Saturday January 28, 2005


News
Army announces team to consider transportation
By Ryan Garrett/Register News Writer

The Army's Chemical Materials Agency announced Friday that it has put together the team that will consider whether to move chemical weapons from the Blue Grass Army Depot to an incinerator facility in another state.

The agency received a directive from the Office of the Deputy Assistant to the Secretary of Defense on Jan. 14 directing it to develop alternatives to achieve the Chemical Weapons Convention deadline of April 2012 to destroy the nation's chemical agent stockpile.

The directive also instructed the agency, which is responsible for safely storing and eliminating the country's aging chemical weapons and agent stockpiles, to consider the safeguarding of the stockpile, should it be relocated.

The interim deadline for the technical assessment is Feb. 18, with a final reporting date of March 21 to Michael Wynne, acting undersecretary of defense.

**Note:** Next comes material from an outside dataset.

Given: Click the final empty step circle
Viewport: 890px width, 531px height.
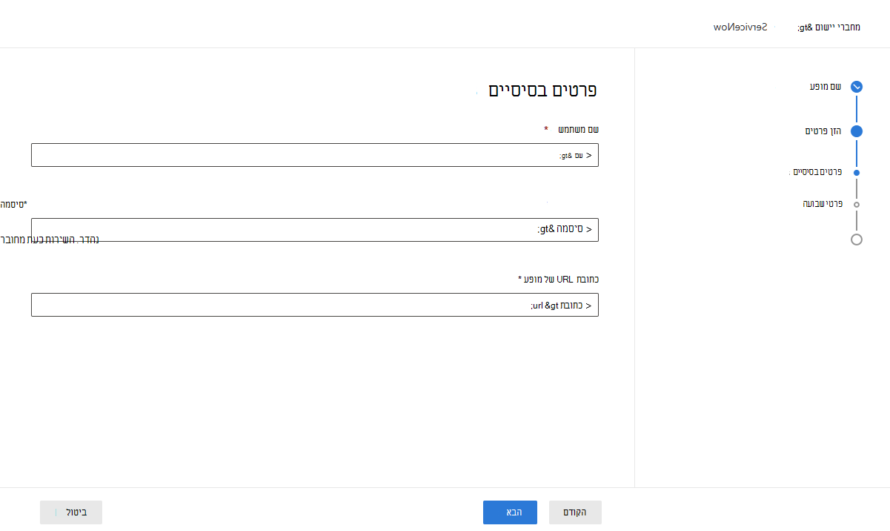Looking at the screenshot, I should 857,239.
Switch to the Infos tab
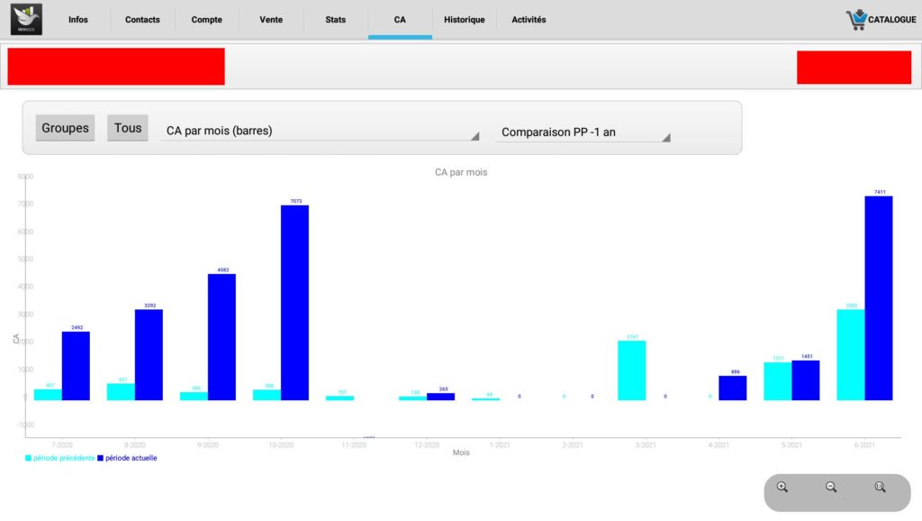Image resolution: width=922 pixels, height=521 pixels. pyautogui.click(x=78, y=20)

Kevin Duvall, acting director of the Chemical Materials Agency's cooperative threat reduction support directorate, is leading the assessment team, which includes top representatives from the CMA and Army.

It is too early to speculate what will be included in the assessment, CMA Director Michael A. Parker said in press release.

"We will meet the directive given us," Parker said. "I have complete faith in Kevin and his team. They have the expertise necessary to complete this mandate.

"Our mission at CMA is to safely store and dispose of these obsolete weapons while fulfilling the imperative of national defense," Parker said. "Safety of our workers, our communities and our environment will not be compromised."

But speculation here and abroad already has begun.

The Richmond City Commission passed the first reading of an ordinance Tuesday that would make it a crime to transport chemical weapons within city limits.

Under the proposed ordinance, which still faces second reading at the next commission meeting, violators could be fined up to $5,000, and their vehicles impounded at their point of origin.

Garrett Fowles, the city's legal counsel, said the ordinance would not be enforceable, but would still be "highly valuable as a symbolic object."

U.S. senators and representatives took up the fight Wednesday, introducing legislation that would prohibit the Department of Defense from studying the possibility of shipping chemical weapons across state lines.

Kentucky Republican Sens. Mitch McConnell and Jim Bunning co-sponsored their body's legislation, while Rep. Ben Chandler, D-6th District, signed on as a co-sponsor of the House legislation.

"One of the first meetings I had as a U.S. senator 20 years ago was about the aging chemical weapons stored at the Blue Grass Army Depot in Richmond, Ky.," McConnell said in a statement released Wednesday.

"At the time, the Army was ignoring the concerns of the community and attempting to incinerate the weapons irrespective of the potential risk," McConnell said. "Not much has changed."